BSS
  28 Jun 2025, 08:32

Fearing deportation, Abrego Garcia lawyers ask US judge to delay release

WASHINGTON, June 28, 2025 (BSS/AFP) - Lawyers for a Salvadoran man who was wrongly deported and then returned to the US to face human smuggling charges took the unusual step on Friday of asking a judge not to release him from prison.

"The irony of this request is not lost on anyone," said the lawyers for Kilmar Armando Abrego Garcia, whose case has become a key test of President Donald Trump's deportation policies.

Abrego Garcia was summarily deported to a maximum security prison in El Salvador in March and brought back to the US this month to face human smuggling charges.

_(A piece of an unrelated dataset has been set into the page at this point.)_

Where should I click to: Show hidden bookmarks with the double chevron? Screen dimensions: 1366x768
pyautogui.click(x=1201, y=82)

A magistrate judge and a federal district judge have both said Abrego Garcia, who is being held in Tennessee, is eligible to be released on bail pending trial.

Federal prosecutors have opposed Abrego Garcia's release and warned that he may be deported once again if he is released from custody.

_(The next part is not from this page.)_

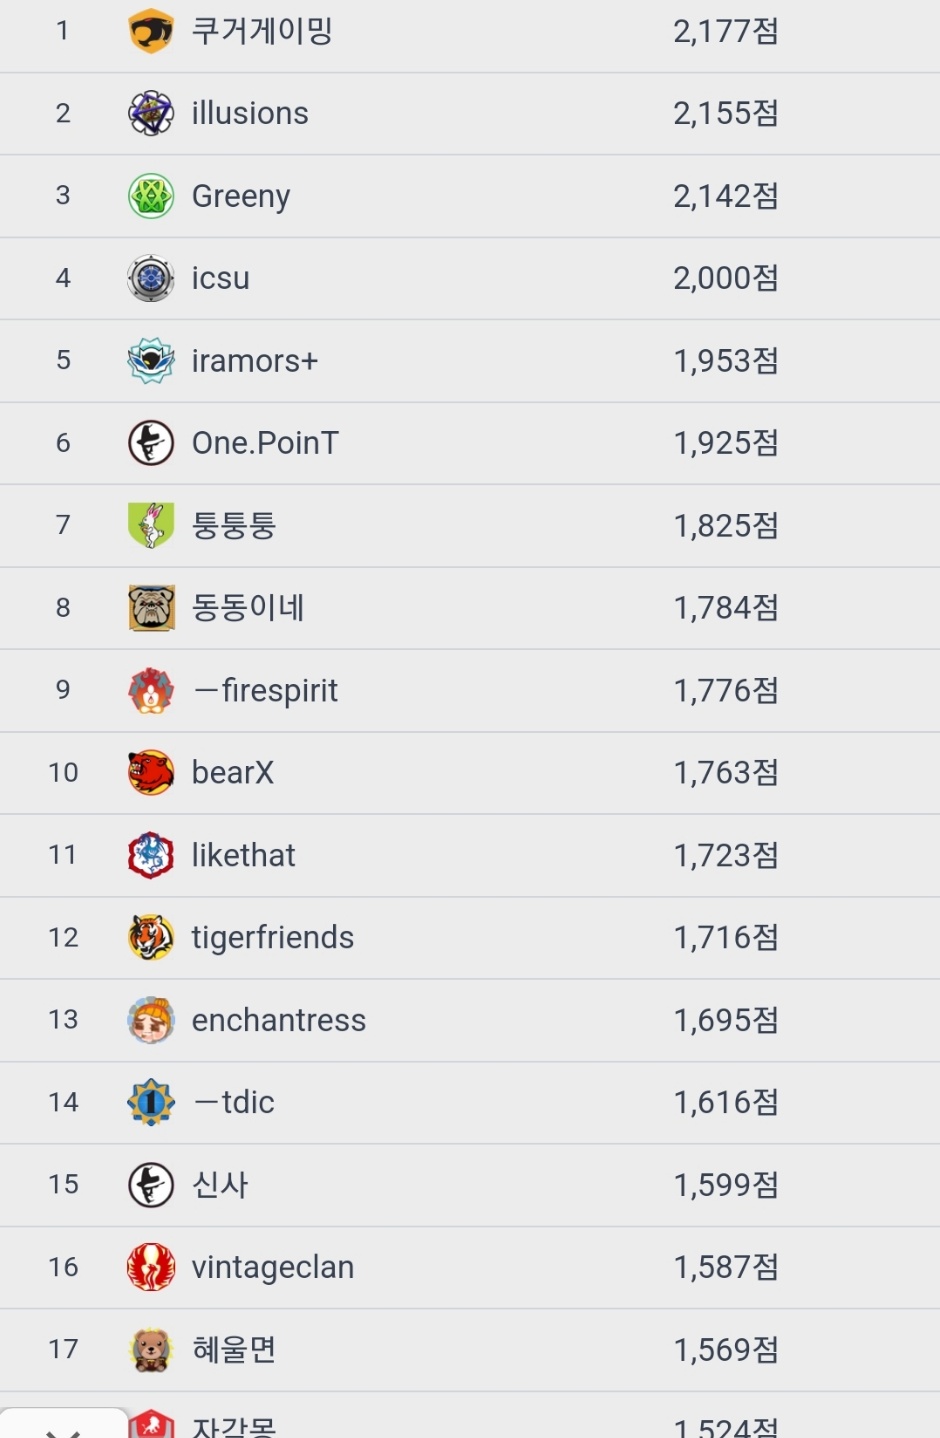Screen dimensions: 940x1438
Task: Click the green Greeny clan emblem
Action: pos(151,196)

The deportation threat led Abrego Garcia's lawyers to ask Magistrate Judge Barbara Holmes to request that he remain in custody until a hearing in the case scheduled for July 16.

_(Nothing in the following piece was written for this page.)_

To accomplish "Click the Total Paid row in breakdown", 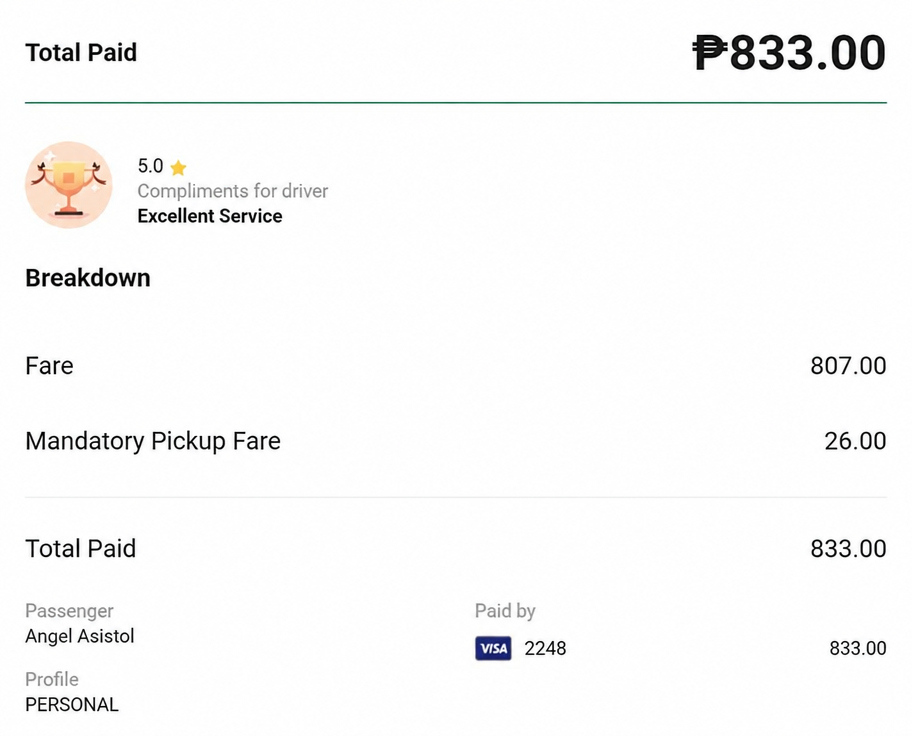I will click(456, 549).
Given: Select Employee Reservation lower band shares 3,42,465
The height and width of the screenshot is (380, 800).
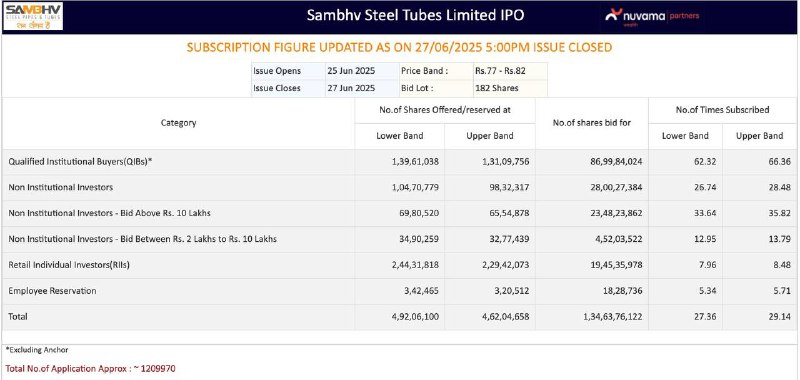Looking at the screenshot, I should pos(420,291).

"Because we cannot put any faith in any representation made on this issue by the (Justice Department), we respectfully request to delay the issuance of the release order until the July 16 hearing," they said.

"A short delay will prevent the government from removing Mr. Abrego and allow time for the government to provide reliable information concerning its intentions," they added.

Abrego Garcia is charged in Nashville, Tennessee, with smuggling undocumented migrants around the United States between 2016 and 2025.

He has pleaded not guilty and Holmes said in a ruling earlier this week that prosecutors had not made a convincing argument that he should be detained pending trial.

Abrego Garcia was living in Maryland until he became one of more than 200 people sent to the CECOT prison in El Salvador as part of Trump's crackdown on migrants.

Most of those who were summarily deported were alleged members of the Venezuelan gang Tren de Aragua, which the administration has declared a foreign terrorist organization.

Justice Department lawyers later admitted that Abrego Garcia -- who is married to a US citizen -- was wrongly deported due to an "administrative error."

Abrego Garcia had been living in the United States under protected legal status since 2019, when a judge ruled he should not be deported because he could be harmed in his home country.